A Machine Learning Primer (English)

Tuesday, March 01, 2016

A Machine Learning Primer (English)

Everyone is talking about Machine Learning. People are confusing it with big data, with artificial intelligence, and every other concept associated with computers doing something impressive.

This short piece will explain what Machine Learning actually is, and why people are so excited about it.

Ниже есть продолжение.

What is Machine Learning?

Machine Learning is a tool for making predictions.

It’s not magic. It’s just computers doing statistics work for us, on a massive scale, so they can give us reliable predictions of what might happen in the future.

A real-world example

magine that you’re an online store owner, and you’re trying to figure out who buys things from your store. Is it young people? Is it older people? People from the east coast? People in college?

It’d be nice to know these things because it would help you market to them, and it would help you improve their purchasing experience. But you don’t really know that because it’s hard to find trends like that in so much data.

That’s what Machine Learning does. It consumes massive amounts of data about your customers for the purpose of being able to tell you the chances that the next person who comes to your website will buy something.

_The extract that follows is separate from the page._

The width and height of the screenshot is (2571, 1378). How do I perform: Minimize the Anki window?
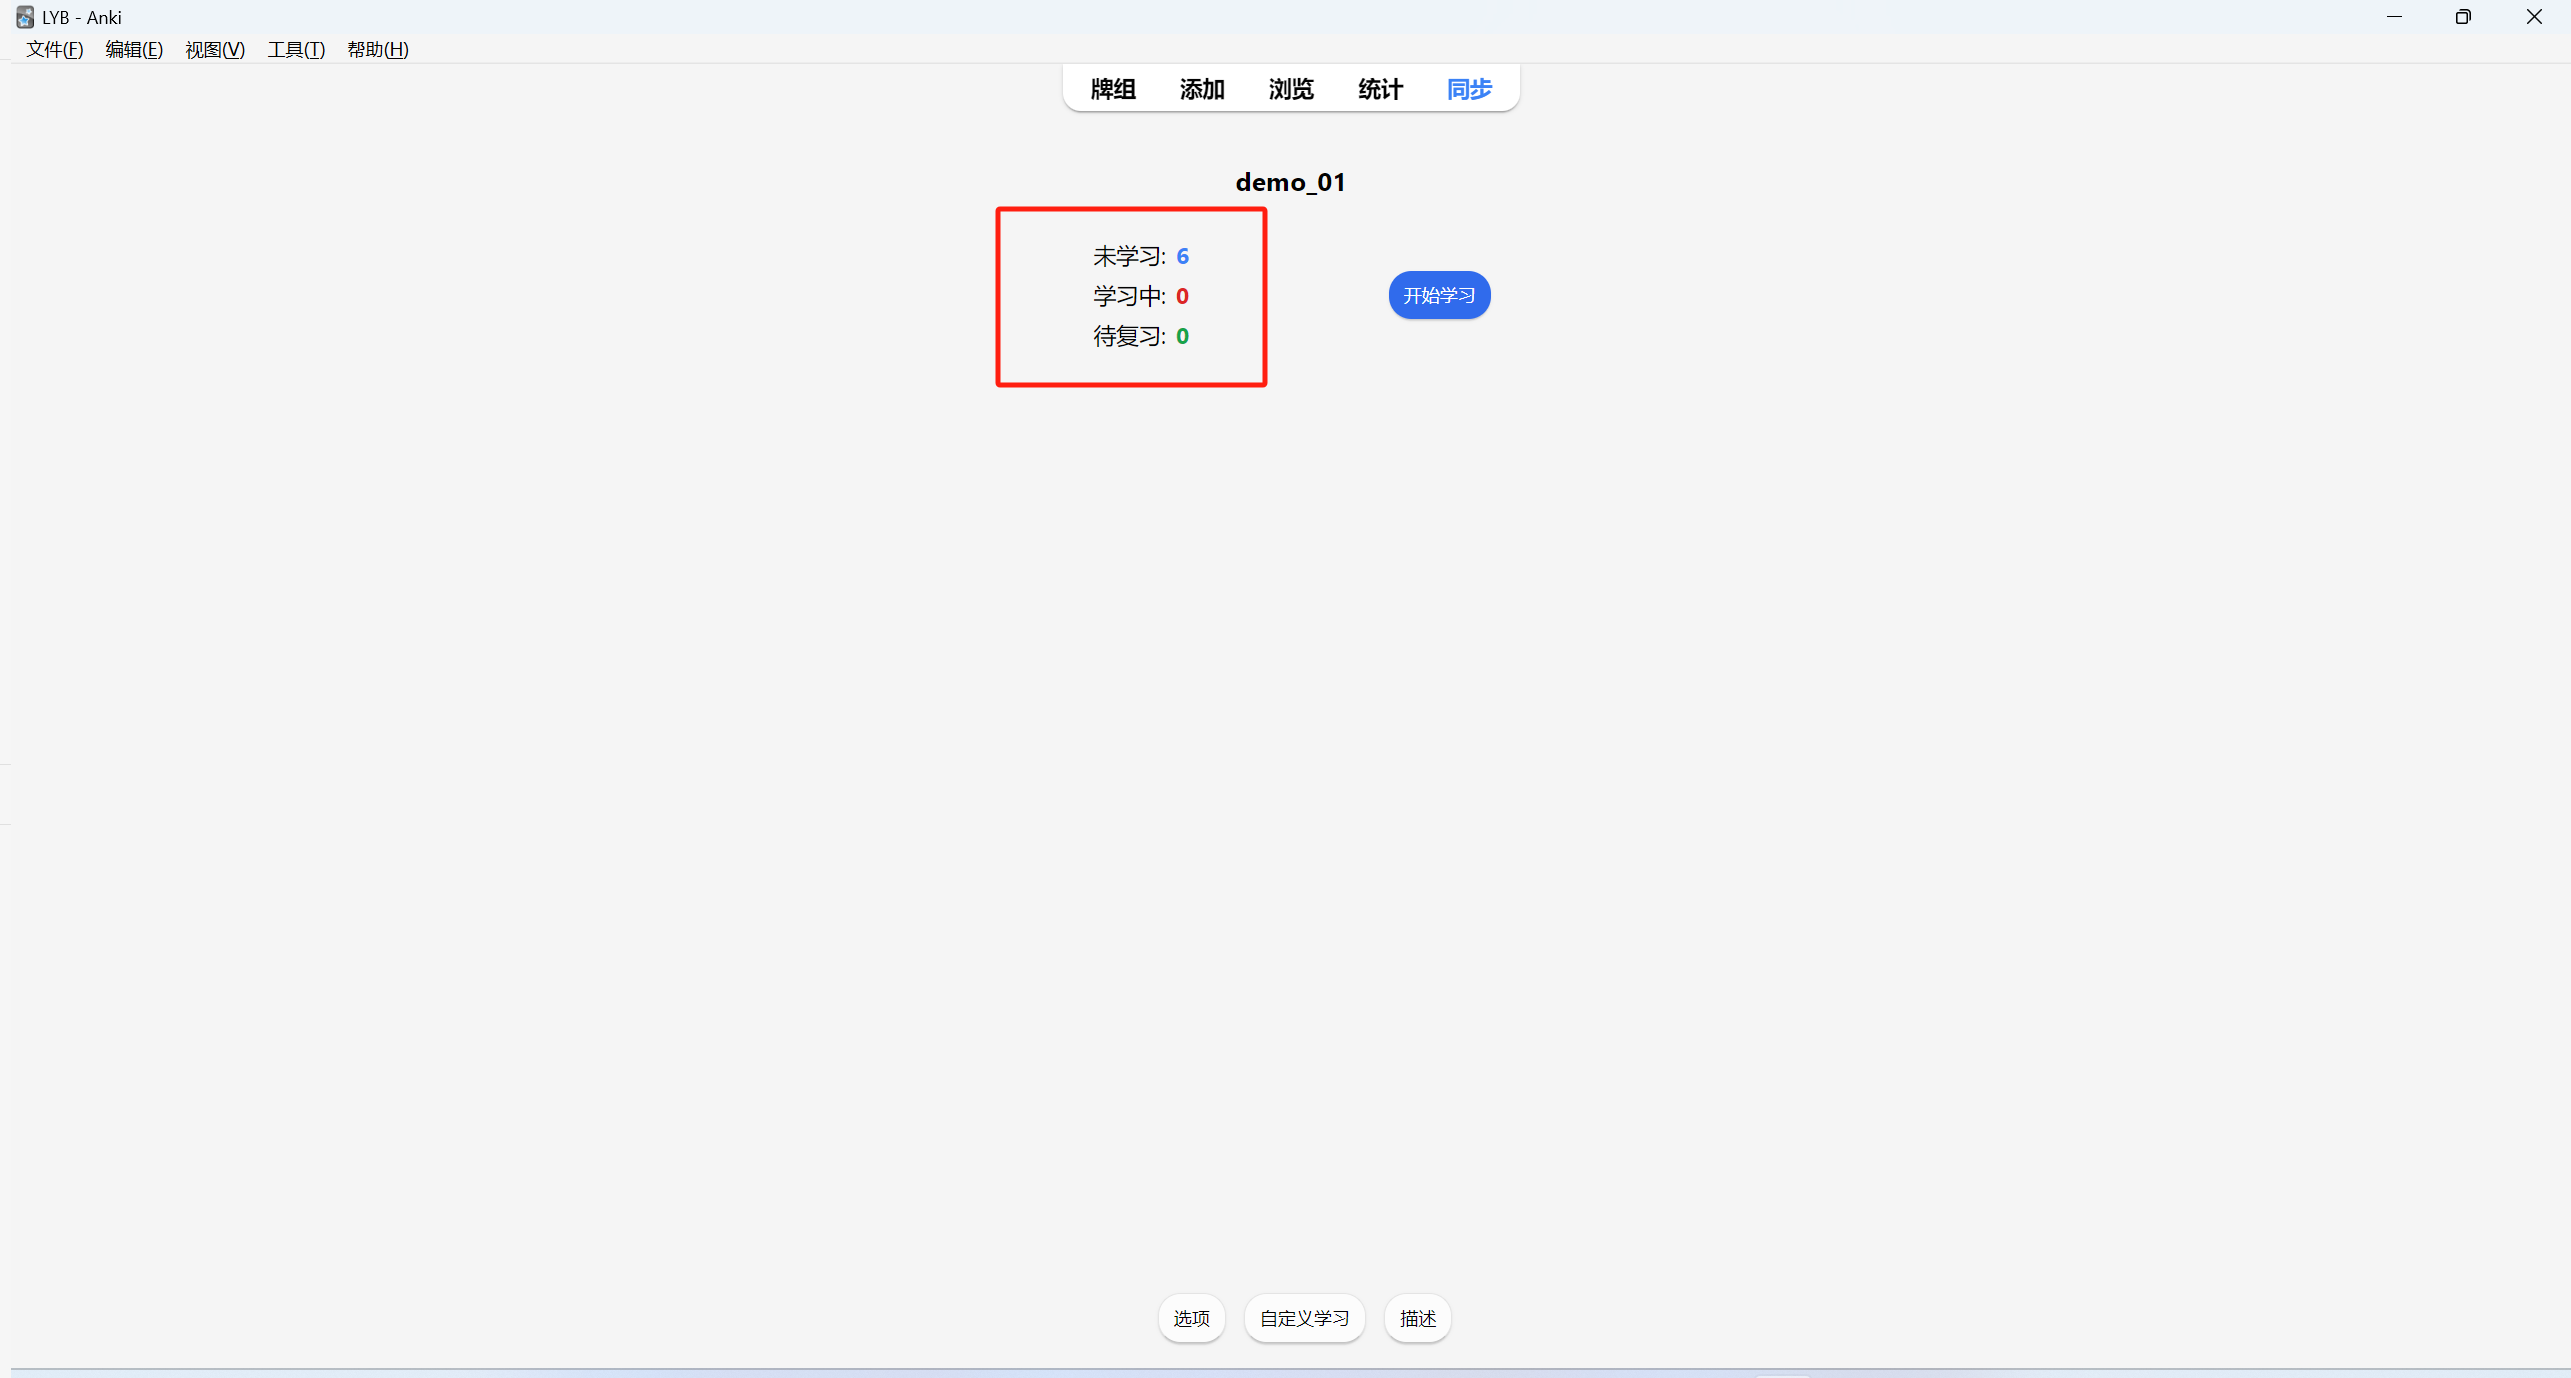coord(2394,17)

You can think of it working in three main steps:

1. Understand the prediction you’re trying to make about the future. E.g., “Is this person likely to buy something from my store?”

2. Collect and classify tons of data about the problem. Collect a trove of data that can be broken into a set of attributes. If you’re trying to sell something, the data might be things about the customers, such as, “married”, “single”, “already owns a bicycle”, “likes Game of Thrones”, etc. The more data the better for this step, since you’re not sure what the variable(s) are that might make someone likely to buy.

3. Feed the system a set of answers. So we know what we’re asking, and we know the structure of the data, so now we’re going to tell the system who did buy something in the past. And once again, the more data the better.

Now the Machine Learning algorithm statistically compares the attributes in the person who just showed up to the attributes of those who are known to have purchased. And based on how those attributes match up, it gives you a likelihood that they will make a purchase.

Example:

Because the current visitor to your website is recently in a relationship, and under 30, and living in San Francisco, and female, and in college, and a bicycle owner, there is a 89% chance she will purchase product Y if she visits that page.

Why it Matters

Machine Learning matters because predicting the future is lucrative for advertisers (and many others). It’s not the type of thing where you can ask it who will win the World Series, or when a regime will fall. Remember, you have to have an extremely specific prediction in mind for the system to calibrate on, and you need TONS of data to feed it to learn from.

This is why it’s so valuable to advertisers and other groups that benefit from predicting very specific scenarios using significant amounts of data about the decision makers.

Summary

Machine Learning is a technique for programming computers to predict if someone is going to do a very specific thing. It makes these predictions by studying massive amounts of data about the decision maker, combined with massive numbers of examples of when people performed that same action in the past.

Notes

1. There are two primary constraints to magic-like machine learning prediction: 1) the processing power of our computers, and the amount of data we can feed them. As these improve, so does our ability to predict outcomes using Machine Learning.